**YOUR OBJECTIVE**: Up to and including the line with "Quincy Mae (101, 795)", please set down the entries below exactly, starting from the first line.

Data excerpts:
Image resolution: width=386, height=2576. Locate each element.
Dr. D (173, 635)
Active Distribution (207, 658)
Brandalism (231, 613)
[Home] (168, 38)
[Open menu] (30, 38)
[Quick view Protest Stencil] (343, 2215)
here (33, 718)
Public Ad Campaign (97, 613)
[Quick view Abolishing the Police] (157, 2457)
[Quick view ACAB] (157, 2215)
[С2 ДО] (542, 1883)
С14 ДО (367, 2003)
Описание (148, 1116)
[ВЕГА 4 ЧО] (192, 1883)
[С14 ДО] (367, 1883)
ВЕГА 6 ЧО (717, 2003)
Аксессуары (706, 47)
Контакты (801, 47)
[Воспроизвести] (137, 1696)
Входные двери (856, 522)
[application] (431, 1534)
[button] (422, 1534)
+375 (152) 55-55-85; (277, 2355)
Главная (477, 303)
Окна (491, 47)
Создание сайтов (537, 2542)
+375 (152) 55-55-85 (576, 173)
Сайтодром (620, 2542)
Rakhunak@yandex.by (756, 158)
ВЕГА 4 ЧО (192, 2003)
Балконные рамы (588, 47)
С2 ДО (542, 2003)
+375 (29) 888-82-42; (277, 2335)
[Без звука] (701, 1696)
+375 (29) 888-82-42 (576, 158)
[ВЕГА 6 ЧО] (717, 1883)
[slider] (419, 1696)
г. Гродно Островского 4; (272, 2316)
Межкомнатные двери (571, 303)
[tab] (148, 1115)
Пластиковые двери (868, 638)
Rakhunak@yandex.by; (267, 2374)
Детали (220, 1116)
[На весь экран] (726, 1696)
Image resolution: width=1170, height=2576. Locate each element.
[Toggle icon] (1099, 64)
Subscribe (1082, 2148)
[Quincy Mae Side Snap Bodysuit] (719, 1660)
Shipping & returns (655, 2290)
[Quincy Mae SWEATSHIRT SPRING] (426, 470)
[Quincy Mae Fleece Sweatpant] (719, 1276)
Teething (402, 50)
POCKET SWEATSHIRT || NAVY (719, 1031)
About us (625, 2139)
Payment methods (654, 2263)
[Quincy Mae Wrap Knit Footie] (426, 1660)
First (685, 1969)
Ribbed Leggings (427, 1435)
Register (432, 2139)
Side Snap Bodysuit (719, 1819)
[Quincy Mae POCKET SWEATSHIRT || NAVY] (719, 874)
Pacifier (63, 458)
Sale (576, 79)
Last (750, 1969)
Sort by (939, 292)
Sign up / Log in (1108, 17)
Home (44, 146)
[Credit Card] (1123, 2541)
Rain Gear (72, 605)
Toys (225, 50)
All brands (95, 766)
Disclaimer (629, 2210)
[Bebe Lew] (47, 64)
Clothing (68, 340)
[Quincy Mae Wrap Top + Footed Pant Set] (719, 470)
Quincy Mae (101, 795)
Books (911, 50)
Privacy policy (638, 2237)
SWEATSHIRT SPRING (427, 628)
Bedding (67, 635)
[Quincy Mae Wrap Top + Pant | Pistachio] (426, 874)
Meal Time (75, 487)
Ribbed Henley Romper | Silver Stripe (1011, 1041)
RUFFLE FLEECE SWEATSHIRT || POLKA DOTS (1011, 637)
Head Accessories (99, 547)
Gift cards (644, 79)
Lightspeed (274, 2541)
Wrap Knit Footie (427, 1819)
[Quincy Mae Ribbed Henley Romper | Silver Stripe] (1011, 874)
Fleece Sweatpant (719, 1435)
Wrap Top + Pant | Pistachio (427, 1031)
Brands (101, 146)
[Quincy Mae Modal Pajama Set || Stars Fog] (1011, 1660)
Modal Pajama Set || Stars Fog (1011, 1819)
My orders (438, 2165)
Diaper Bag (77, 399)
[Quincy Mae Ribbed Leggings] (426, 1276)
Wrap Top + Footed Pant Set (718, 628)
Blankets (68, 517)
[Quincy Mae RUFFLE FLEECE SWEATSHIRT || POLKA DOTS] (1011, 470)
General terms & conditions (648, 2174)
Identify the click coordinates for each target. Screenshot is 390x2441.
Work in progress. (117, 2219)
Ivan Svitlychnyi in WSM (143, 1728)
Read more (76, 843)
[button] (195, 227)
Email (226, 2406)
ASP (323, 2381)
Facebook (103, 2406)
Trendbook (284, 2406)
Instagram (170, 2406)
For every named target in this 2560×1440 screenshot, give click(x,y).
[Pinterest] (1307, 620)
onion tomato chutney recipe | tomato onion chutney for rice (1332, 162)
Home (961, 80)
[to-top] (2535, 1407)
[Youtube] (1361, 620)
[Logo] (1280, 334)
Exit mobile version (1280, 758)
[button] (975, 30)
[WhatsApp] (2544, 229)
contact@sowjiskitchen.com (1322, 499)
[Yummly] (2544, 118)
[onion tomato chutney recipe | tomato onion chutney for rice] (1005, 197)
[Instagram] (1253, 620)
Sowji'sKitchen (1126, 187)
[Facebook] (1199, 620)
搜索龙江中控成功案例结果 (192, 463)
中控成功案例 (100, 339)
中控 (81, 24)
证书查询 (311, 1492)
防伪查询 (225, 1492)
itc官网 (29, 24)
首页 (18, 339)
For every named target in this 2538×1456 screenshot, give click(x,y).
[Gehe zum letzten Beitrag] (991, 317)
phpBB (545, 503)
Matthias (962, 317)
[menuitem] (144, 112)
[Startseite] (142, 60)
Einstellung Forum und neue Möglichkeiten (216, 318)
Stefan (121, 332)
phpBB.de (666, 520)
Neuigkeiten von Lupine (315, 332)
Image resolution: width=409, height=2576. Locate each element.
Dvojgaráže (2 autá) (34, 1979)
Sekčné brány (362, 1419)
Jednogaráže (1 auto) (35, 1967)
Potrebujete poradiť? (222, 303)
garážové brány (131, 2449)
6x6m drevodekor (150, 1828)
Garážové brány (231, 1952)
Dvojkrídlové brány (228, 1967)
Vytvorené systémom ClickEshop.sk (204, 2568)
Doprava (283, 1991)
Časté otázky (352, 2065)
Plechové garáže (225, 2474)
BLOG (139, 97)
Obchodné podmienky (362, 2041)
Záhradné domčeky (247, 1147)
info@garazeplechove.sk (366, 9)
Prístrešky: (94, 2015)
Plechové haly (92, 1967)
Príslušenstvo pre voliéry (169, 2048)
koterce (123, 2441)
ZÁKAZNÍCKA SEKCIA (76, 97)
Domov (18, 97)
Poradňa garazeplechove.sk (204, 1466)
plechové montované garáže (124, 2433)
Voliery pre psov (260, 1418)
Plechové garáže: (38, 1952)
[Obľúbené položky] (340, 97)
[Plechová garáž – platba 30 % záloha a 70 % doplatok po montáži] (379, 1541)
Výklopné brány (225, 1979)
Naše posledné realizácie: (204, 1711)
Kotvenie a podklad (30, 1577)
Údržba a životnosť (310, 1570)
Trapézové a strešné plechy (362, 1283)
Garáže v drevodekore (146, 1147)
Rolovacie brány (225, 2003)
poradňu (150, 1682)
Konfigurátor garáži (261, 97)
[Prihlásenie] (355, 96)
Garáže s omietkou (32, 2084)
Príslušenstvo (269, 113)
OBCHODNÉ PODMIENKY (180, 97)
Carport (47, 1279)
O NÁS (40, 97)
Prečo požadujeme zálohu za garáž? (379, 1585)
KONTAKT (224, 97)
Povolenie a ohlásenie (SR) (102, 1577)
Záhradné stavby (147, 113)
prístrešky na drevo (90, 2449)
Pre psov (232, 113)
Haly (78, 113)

**ANSWER TO THIS EXERCISE**:
Image resolution: width=386, height=2576. Locate each element.
Dr. D (173, 635)
Active Distribution (207, 658)
Brandalism (231, 613)
[Home] (168, 38)
[Open menu] (30, 38)
[Quick view Protest Stencil] (343, 2215)
here (33, 718)
Public Ad Campaign (97, 613)
[Quick view Abolishing the Police] (157, 2457)
[Quick view ACAB] (157, 2215)
[С2 ДО] (542, 1883)
С14 ДО (367, 2003)
Описание (148, 1116)
[ВЕГА 4 ЧО] (192, 1883)
[С14 ДО] (367, 1883)
ВЕГА 6 ЧО (717, 2003)
Аксессуары (706, 47)
Контакты (801, 47)
[Воспроизвести] (137, 1696)
Входные двери (856, 522)
[application] (431, 1534)
[button] (422, 1534)
+375 (152) 55-55-85; (277, 2355)
Главная (477, 303)
Окна (491, 47)
Создание сайтов (537, 2542)
+375 (152) 55-55-85 (576, 173)
Сайтодром (620, 2542)
Rakhunak@yandex.by (756, 158)
ВЕГА 4 ЧО (192, 2003)
Балконные рамы (588, 47)
С2 ДО (542, 2003)
+375 (29) 888-82-42; (277, 2335)
[Без звука] (701, 1696)
+375 (29) 888-82-42 (576, 158)
[ВЕГА 6 ЧО] (717, 1883)
[slider] (419, 1696)
г. Гродно Островского 4; (272, 2316)
Межкомнатные двери (571, 303)
[tab] (148, 1115)
Пластиковые двери (868, 638)
Rakhunak@yandex.by; (267, 2374)
Детали (220, 1116)
[На весь экран] (726, 1696)
Image resolution: width=1170, height=2576. Locate each element.
[Toggle icon] (1099, 64)
Subscribe (1082, 2148)
[Quincy Mae Side Snap Bodysuit] (719, 1660)
Shipping & returns (655, 2290)
[Quincy Mae SWEATSHIRT SPRING] (426, 470)
[Quincy Mae Fleece Sweatpant] (719, 1276)
Teething (402, 50)
POCKET SWEATSHIRT || NAVY (719, 1031)
About us (625, 2139)
Payment methods (654, 2263)
[Quincy Mae Wrap Knit Footie] (426, 1660)
First (685, 1969)
Ribbed Leggings (427, 1435)
Register (432, 2139)
Side Snap Bodysuit (719, 1819)
[Quincy Mae POCKET SWEATSHIRT || NAVY] (719, 874)
Pacifier (63, 458)
Sale (576, 79)
Last (750, 1969)
Sort by (939, 292)
Sign up / Log in (1108, 17)
Home (44, 146)
[Credit Card] (1123, 2541)
Rain Gear (72, 605)
Toys (225, 50)
All brands (95, 766)
Disclaimer (629, 2210)
[Bebe Lew] (47, 64)
Clothing (68, 340)
[Quincy Mae Wrap Top + Footed Pant Set] (719, 470)
Quincy Mae (101, 795)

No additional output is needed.